Но отца все-таки отпевал священник, и звонили колокола, которых он так не любил. На этом настояла мать, и маленький Гайтошка не сомневался в том, что она была права, так же как были правы ее руки, несколько лет спустя коснувшиеся на прощанье его лба, груди и плеч. Он знал, что он не один такой; их было много, мальчиков, отправившихся на войну с напутствием отцов, в котором не было ни слова о Боге, но много о чести, и с горячим благословением отчаянно верующих матерей.
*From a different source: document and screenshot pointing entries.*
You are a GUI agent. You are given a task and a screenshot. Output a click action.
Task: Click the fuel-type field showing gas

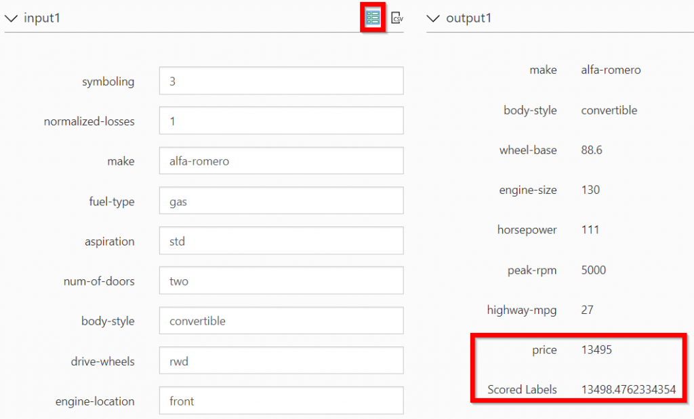click(x=281, y=201)
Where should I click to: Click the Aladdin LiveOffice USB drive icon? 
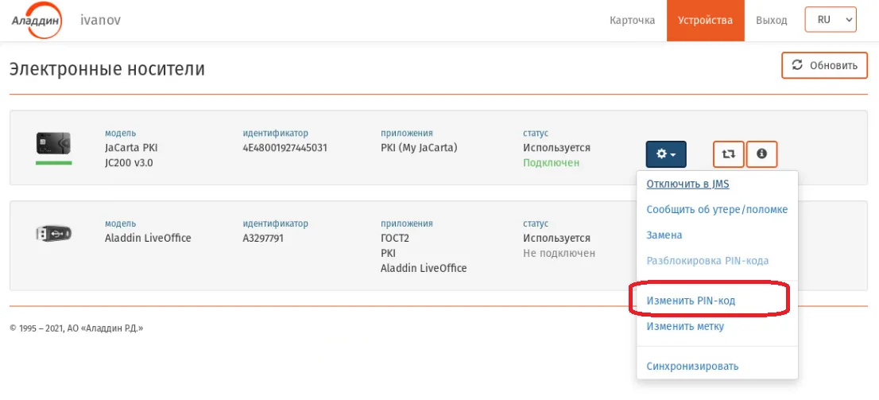[x=53, y=233]
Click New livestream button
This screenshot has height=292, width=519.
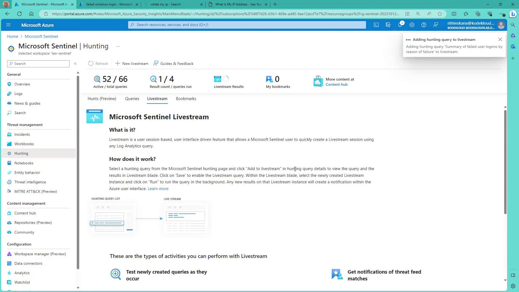(x=132, y=64)
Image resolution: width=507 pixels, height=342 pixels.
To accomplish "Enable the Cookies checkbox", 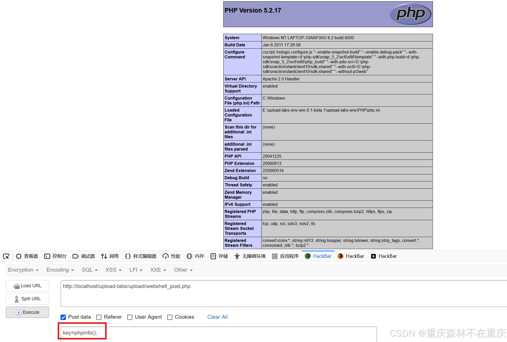I will [170, 317].
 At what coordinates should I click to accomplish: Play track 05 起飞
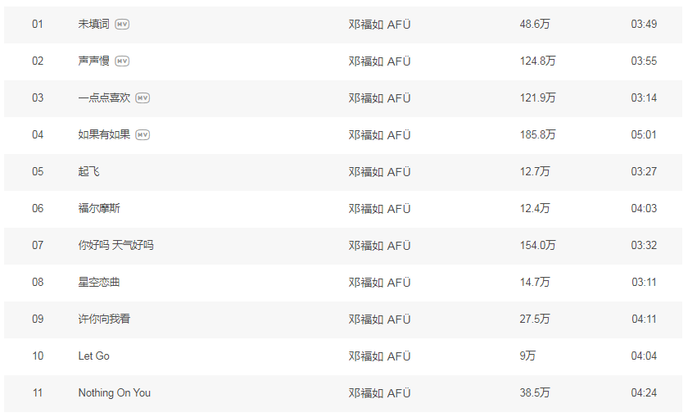click(88, 172)
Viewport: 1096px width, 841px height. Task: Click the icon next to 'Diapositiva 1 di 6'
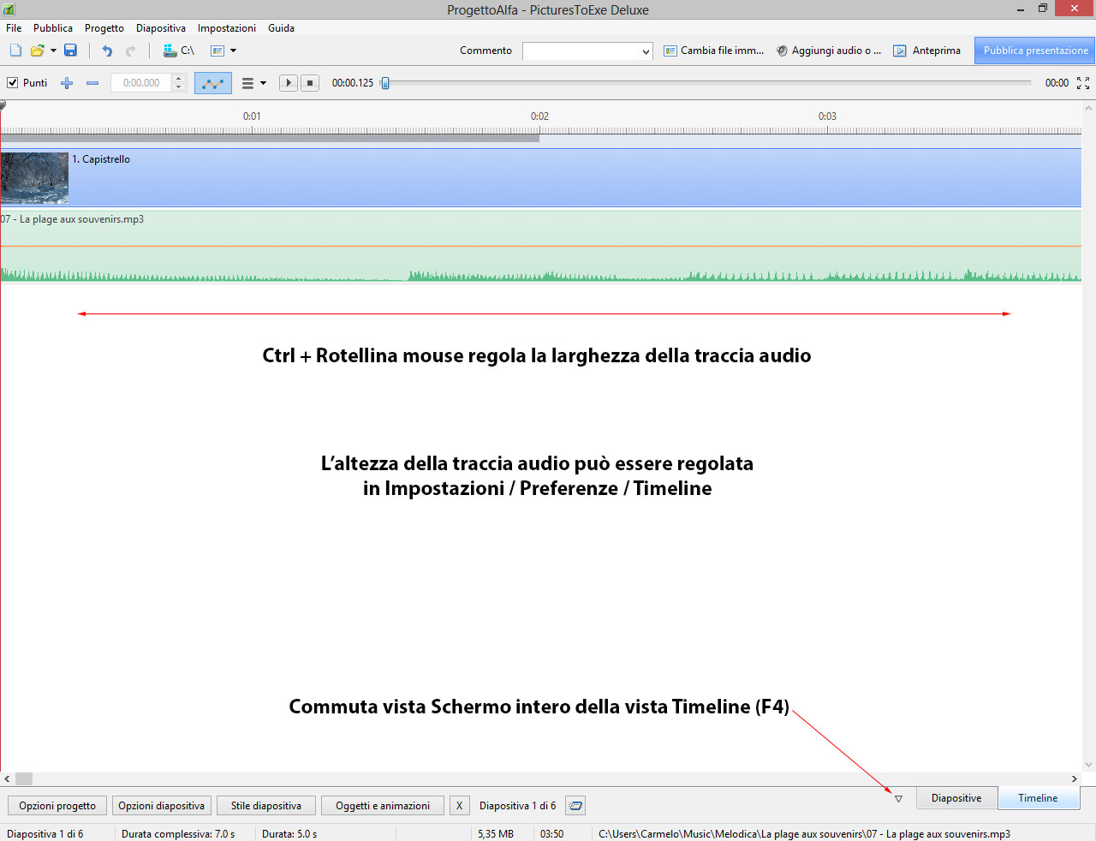[576, 806]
«Когда я уходил в Добровольческую армию, отец меня напутствовал так: "Ты идешь в армию драться за существующее. Сохранение существующего и есть основные долг и честь армии. Дело революционеров — разрушение существующего. Страна, принимающая разрушителей без сопротивления, — грош ей цена. Подняв оружие в защиту попираемого принципа "Россия", ты уже этим самым жестом доказываешь, что Россия жива. Я не знаю, кто из вас будет победителем. История привыкла к тому, что им оказывается разрушитель. Будем надеяться, что вы одно из редких исключений. Помни: ваше дело — дело чести. И еще: для тебя напоминаю. Есть два сорта людей, два мировоззрения, два полюса: сильные и слабые. Оружие сильных и, увы, их слабость – честь, прямота, великодушие и милосердие. Оружие слабых — и их сила — изворотливость, хитрость, вероломство, лицемерие. Я тебя готовил к мироощущению сильных. Старайся им быть. И еще одно: помни, всегда помни – лежачих не бьют. Неписаный закон "лежачего не бить”– не есть ли это первый "человечный" закон? Прощай, мой сын”.
Напутствие матери было кратким: "Будь чист телом и душой, помни, что можешь в любой момент предстать пред Господом. Мерилом чистоты будет твоя совесть. Через нее не перешагивай". Вот. Мать дала мне эту иконку. Я ее всегда ношу в этом кармане, поближе к сердцу. Тело она мне уже спасла. Это — Святой Николай Чудотворец».
У Гайто стоял ком в горле, когда он слушал этот рассказ своего соседа по палатке. Он понимал его, каждое слово понимал, слышал торжественные нотки в голосе отца, неторопливые интонации матери… Володя уходил в Добровольческую армию из Киева, а гимназию заканчивал в Харькове, как и Гайто, только тремя годами раньше. Гайто живо смог представить и сдержанного Володиного отца, и печальную мать. У Гайто благодаря быстрому воображению рано развилась способность совершенно ясно понимать рассказчика, достоверно переживать переданные ему собеседником ощущения.